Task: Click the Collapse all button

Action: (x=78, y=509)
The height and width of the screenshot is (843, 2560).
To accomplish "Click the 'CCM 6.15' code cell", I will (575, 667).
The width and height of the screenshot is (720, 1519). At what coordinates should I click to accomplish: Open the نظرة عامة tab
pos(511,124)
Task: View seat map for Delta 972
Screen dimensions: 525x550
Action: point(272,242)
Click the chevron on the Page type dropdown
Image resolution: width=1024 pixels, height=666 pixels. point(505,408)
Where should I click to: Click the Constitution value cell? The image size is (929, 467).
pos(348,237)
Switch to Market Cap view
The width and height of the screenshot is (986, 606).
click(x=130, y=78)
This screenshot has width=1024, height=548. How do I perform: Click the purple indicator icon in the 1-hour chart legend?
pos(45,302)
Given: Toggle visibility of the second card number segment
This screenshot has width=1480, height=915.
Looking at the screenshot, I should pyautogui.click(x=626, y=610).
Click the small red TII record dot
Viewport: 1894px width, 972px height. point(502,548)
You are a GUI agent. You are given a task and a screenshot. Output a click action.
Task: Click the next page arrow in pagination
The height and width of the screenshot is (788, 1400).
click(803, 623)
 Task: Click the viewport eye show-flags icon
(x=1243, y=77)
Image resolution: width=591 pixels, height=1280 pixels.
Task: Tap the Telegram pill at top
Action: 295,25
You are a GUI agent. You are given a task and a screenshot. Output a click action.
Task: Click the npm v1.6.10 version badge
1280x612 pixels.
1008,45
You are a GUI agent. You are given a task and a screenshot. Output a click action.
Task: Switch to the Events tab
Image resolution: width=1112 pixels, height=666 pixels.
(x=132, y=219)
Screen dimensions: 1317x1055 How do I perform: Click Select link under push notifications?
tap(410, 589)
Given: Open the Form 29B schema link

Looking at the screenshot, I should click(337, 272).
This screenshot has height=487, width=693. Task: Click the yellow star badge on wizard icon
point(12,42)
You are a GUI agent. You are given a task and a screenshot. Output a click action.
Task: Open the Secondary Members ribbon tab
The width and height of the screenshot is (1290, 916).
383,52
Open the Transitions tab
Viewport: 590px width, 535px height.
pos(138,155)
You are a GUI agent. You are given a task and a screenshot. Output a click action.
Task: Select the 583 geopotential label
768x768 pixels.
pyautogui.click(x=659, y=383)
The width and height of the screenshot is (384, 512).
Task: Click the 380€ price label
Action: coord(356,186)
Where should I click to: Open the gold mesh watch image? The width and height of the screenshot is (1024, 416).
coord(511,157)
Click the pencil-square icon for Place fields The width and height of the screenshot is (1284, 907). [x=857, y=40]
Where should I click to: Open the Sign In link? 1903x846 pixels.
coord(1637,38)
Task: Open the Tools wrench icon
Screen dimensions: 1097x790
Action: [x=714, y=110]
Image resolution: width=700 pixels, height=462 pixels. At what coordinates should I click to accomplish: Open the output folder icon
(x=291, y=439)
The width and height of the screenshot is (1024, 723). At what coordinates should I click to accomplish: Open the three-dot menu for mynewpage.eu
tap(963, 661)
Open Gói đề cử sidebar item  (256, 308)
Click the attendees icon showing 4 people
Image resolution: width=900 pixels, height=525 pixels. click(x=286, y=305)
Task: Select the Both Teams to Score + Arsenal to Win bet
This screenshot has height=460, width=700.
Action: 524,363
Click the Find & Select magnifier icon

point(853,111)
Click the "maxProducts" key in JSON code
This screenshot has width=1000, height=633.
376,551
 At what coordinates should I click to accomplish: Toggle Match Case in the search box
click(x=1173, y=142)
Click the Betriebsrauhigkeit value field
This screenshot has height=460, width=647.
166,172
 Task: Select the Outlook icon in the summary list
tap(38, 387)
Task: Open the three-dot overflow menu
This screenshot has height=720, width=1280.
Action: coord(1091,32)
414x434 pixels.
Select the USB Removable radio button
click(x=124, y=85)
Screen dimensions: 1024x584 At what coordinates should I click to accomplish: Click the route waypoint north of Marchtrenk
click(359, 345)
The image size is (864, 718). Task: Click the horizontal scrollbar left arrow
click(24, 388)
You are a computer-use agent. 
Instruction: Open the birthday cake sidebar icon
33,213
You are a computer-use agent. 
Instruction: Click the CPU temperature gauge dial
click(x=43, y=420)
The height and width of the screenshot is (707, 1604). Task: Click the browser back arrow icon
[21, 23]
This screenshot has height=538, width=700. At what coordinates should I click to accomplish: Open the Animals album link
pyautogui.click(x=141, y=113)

*ACTIVITY*
From the line with "The width and height of the screenshot is (1024, 723)." to the final line of the data above, please reproduce every line exactly and add nothing.

*RESPONSE TO THIS TASK*
The width and height of the screenshot is (1024, 723). At what coordinates should I click to accomplish: Open the three-dot menu for mynewpage.eu
tap(963, 661)
Open Gói đề cử sidebar item  (256, 308)
Click the attendees icon showing 4 people
Image resolution: width=900 pixels, height=525 pixels. click(x=286, y=305)
Task: Select the Both Teams to Score + Arsenal to Win bet
This screenshot has height=460, width=700.
Action: 524,363
Click the Find & Select magnifier icon

point(853,111)
Click the "maxProducts" key in JSON code
This screenshot has width=1000, height=633.
376,551
 At what coordinates should I click to accomplish: Toggle Match Case in the search box
click(x=1173, y=142)
Click the Betriebsrauhigkeit value field
This screenshot has height=460, width=647.
166,172
 Task: Select the Outlook icon in the summary list
tap(38, 387)
Task: Open the three-dot overflow menu
This screenshot has height=720, width=1280.
Action: coord(1091,32)
414x434 pixels.
Select the USB Removable radio button
click(x=124, y=85)
Screen dimensions: 1024x584 At what coordinates should I click to accomplish: Click the route waypoint north of Marchtrenk
click(359, 345)
The image size is (864, 718). Task: Click the horizontal scrollbar left arrow
click(24, 388)
You are a computer-use agent. 
Instruction: Open the birthday cake sidebar icon
33,213
You are a computer-use agent. 
Instruction: Click the CPU temperature gauge dial
click(x=43, y=420)
The height and width of the screenshot is (707, 1604). Task: Click the browser back arrow icon
[21, 23]
This screenshot has height=538, width=700. At what coordinates should I click to accomplish: Open the Animals album link
pyautogui.click(x=141, y=113)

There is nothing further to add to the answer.